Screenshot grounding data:
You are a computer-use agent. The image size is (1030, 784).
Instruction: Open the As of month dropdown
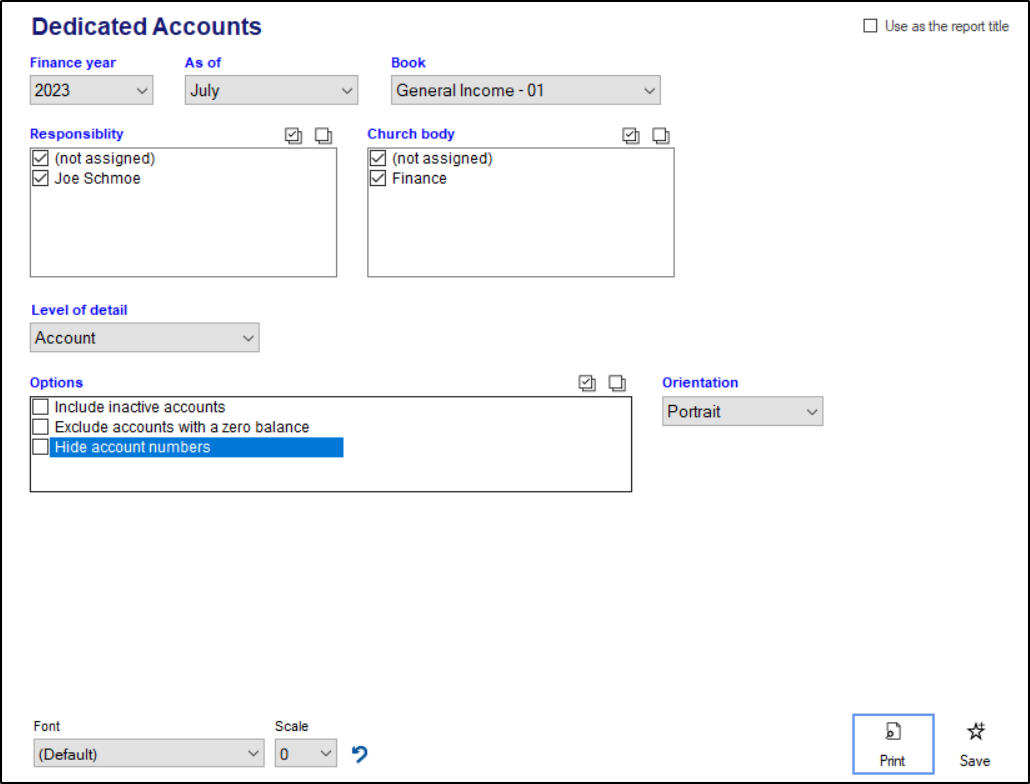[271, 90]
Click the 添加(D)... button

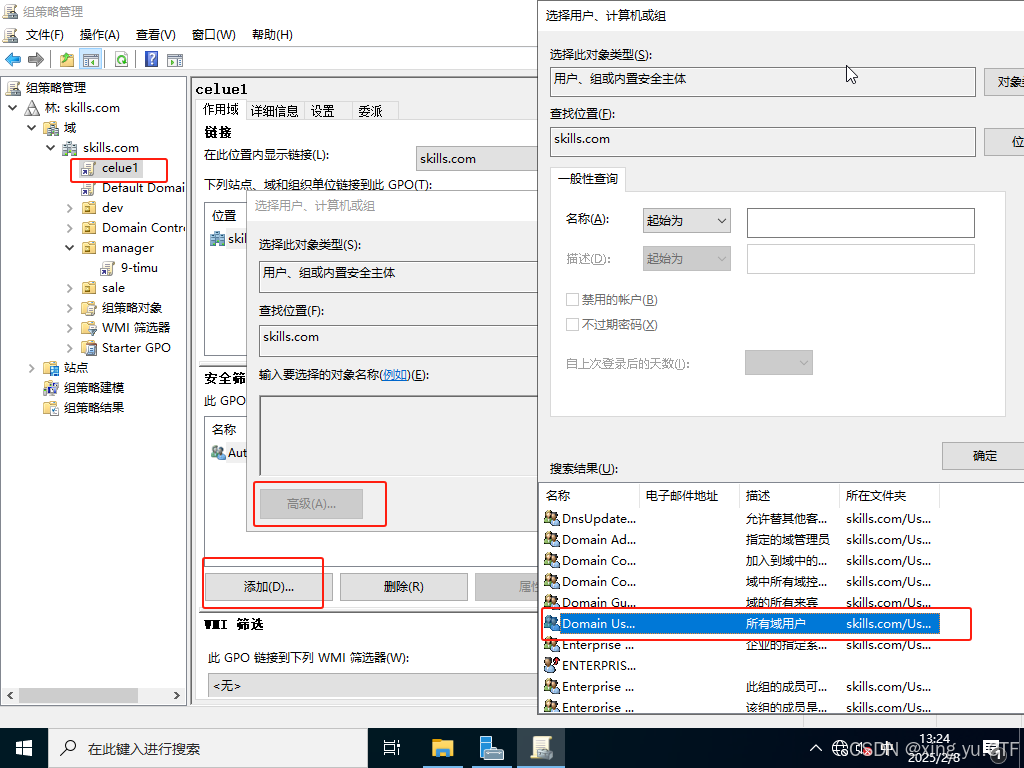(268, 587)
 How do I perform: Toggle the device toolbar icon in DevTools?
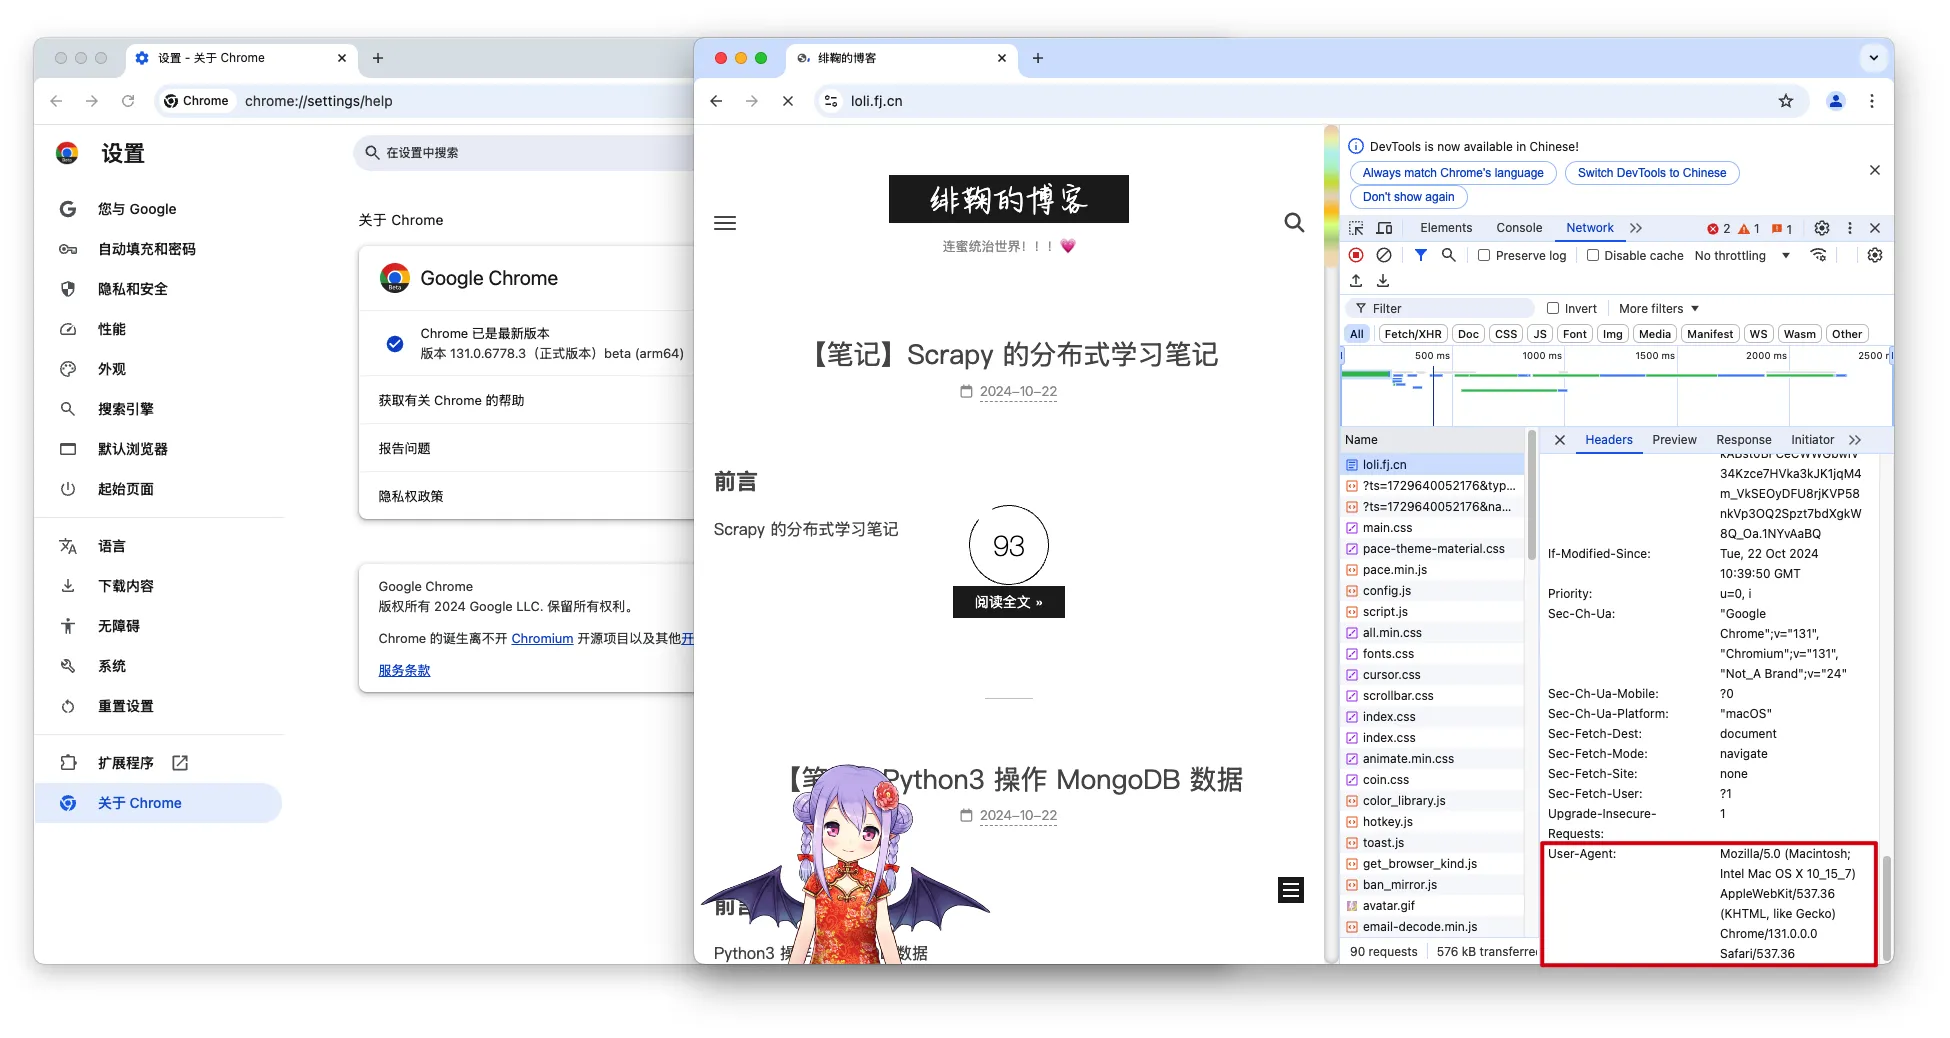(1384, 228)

...

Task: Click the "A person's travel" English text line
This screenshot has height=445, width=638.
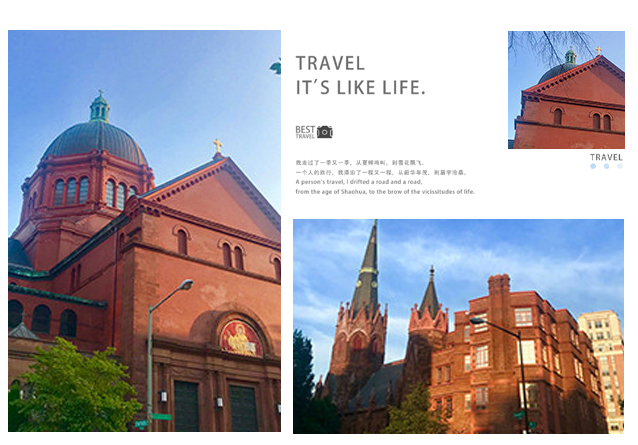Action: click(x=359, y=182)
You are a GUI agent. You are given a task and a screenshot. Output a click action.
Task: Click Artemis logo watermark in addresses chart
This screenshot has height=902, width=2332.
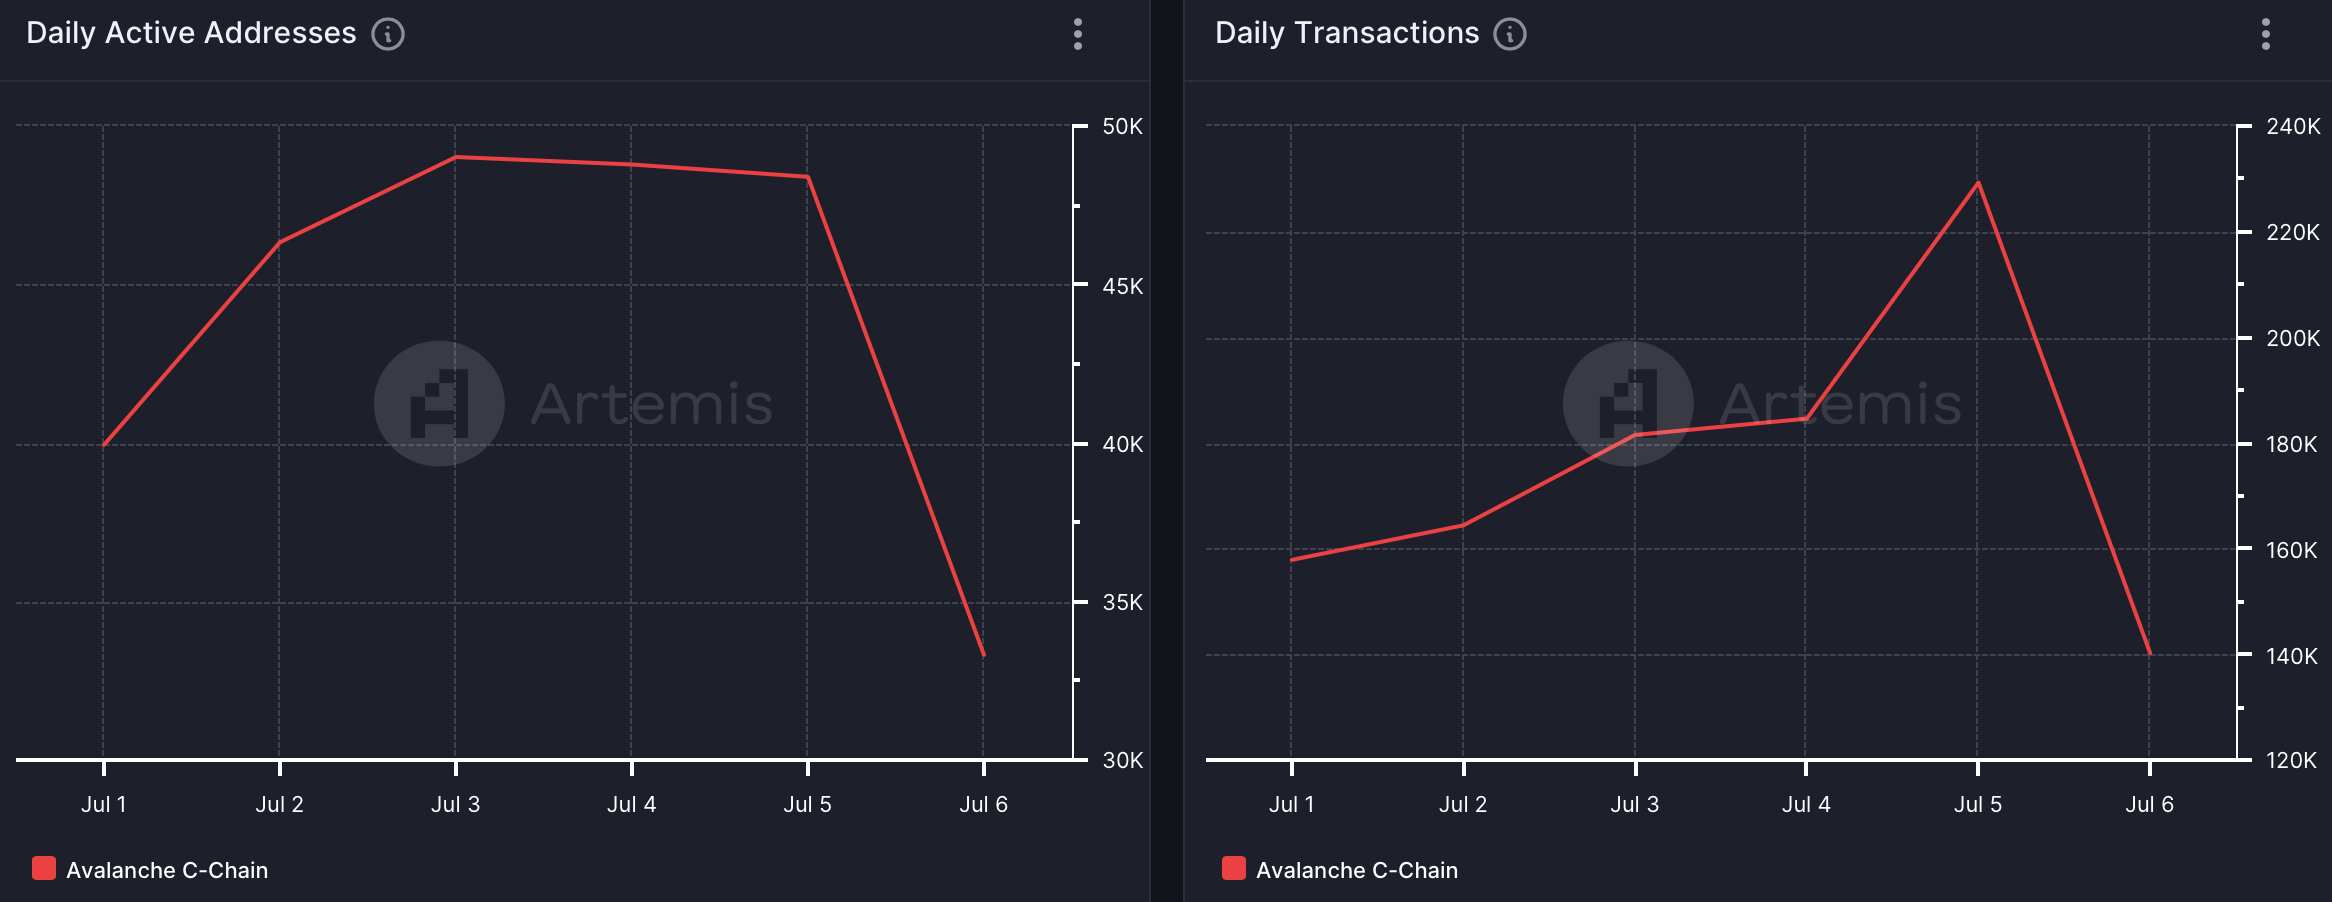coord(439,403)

• [EXERCISE GOAL] Reproduce each line above that contains "agent".

• [RESPONSE TO THIS EXERCISE]
You are a computer-use agent. The image size is (1030, 784).
You are a GUI agent. You are given a task and a screenshot. Output a click action.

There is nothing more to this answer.